Er wurde medizinisch versorgt und in ein Krankenhaus gebracht. Lebensgefahr sei ausgeschlossen, so ein Polizeisprecher.

Polizisten sperrten den Tatort mitten auf dem Kesselbrink ab. Von einem Tatverdächtigen und den Beteiligten der Schlägerei fehlt jede Spur. Eine Fahndung ergab am Samstagabend keine Hinweise.

Das Motiv der Tat ist Gegenstand polizeilicher Ermittlungen. Die Kriminalpolizei bittet Zeugen, sich bei der Bielefelder Polizei unter Tel. 0521/5450 zu melden.

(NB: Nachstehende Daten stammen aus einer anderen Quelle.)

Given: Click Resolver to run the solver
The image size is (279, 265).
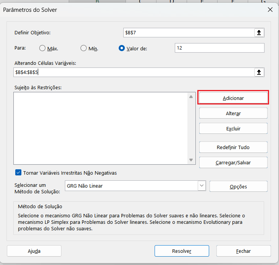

Der Kesselbrink hatte in der Vergangenheit immer wieder mit Messerstechereien und Schlägereien für Negativ-Schlagzeilen gesorgt. Der zentrale Platz in der Bielefelder Innenstadt gilt neben dem Hauptbahnhof als Treffpunkt der Drogen- und Alkoholikerszene.

Dagegen hatte Bielefelds ehemalige Polizeipräsidentin Dr. Katharina Giere (seit einem Monat im Ruhestand) erklärt, der Kesselbrink sei kein Kriminalitätsbrennpunkt. Objektiv bestehe  keine besondere Gefahr für Bürgerinnen und Bürger. Kriminalität lasse sich jedoch in einer Stadt wie Bielefeld, in der eine Vielzahl von Menschen aus verschiedenen Bevölkerungsgruppen auf innerstädtischen Flächen aufeinandertreffe, nicht gänzlich auf null reduzieren.

Die Öffentlichkeit hat allerdings eine andere Wahrnehmung vom Kesselbrink. Nach einer Gewalttat mit Schlägerei und Messerstecherei wie an diesem Samstag haben in der Vergangenheit mehrfach Mordkommissionen der Bielefelder Polizei ermittelt. Das war unter anderem im Juli vergangenen Jahres und im Oktober 2017 der Fall.

Nach der Bluttat im vergangenen Juli begann in Bielefeld eine große Diskussion um die Sicherheit auf dem Kesselbrink. Gewaltdelikte, Drogenhandel und Saufgelage - die Polizei müsse stärker durchgreifen, lautete die Forderung der CDU.

Seit Dezember ist der Kesselbrink Treffpunkt für die 14-tägigen Aufzüge der Impfgegener und Kritiker der Coronamaßnahmen. Bis zu 4000 Menschen kamen im Winter zeitweise zu diesen Demos durch die Bielefelder Innenstadt. Inzwischen hat das Interesse deutlich nachgelassen.

Anfang diesen Jahres machte der Kesselbrink Schlagzeilen in ganz anderer Sache. Die Stadt Bielefeld will den Platz - teilweise - überdachen. In einer Testphase soll es mobile Schirme geben, die die Besucher zum Schutz vor Regen und Sonne ausleihen können.

Der Bielefelder Verkehrsverein kündigte Anfang April an, den zentralen Platz wieder mit Leben erfüllen zu wollen. In der zweiten Jahreshälfte sollen dort wieder verstärkt Konzerte, Events, kulturelle und gesellschaftliche Veranstaltungen angeboten werden.

Zuletzt sorgte der Auftritt von Vizekanzler Robert Habeck am 25. April auf dem Kesselbrink für bundesweite Schlagzeilen. Bei einer Veranstaltung für den Landtagswahlkamp der Grünen wurde Habeck mit Rufen wie „Frieden schaffen ohne Waffen“ und „Kriegstreiber, Kriegstreiber“ massiv gestört.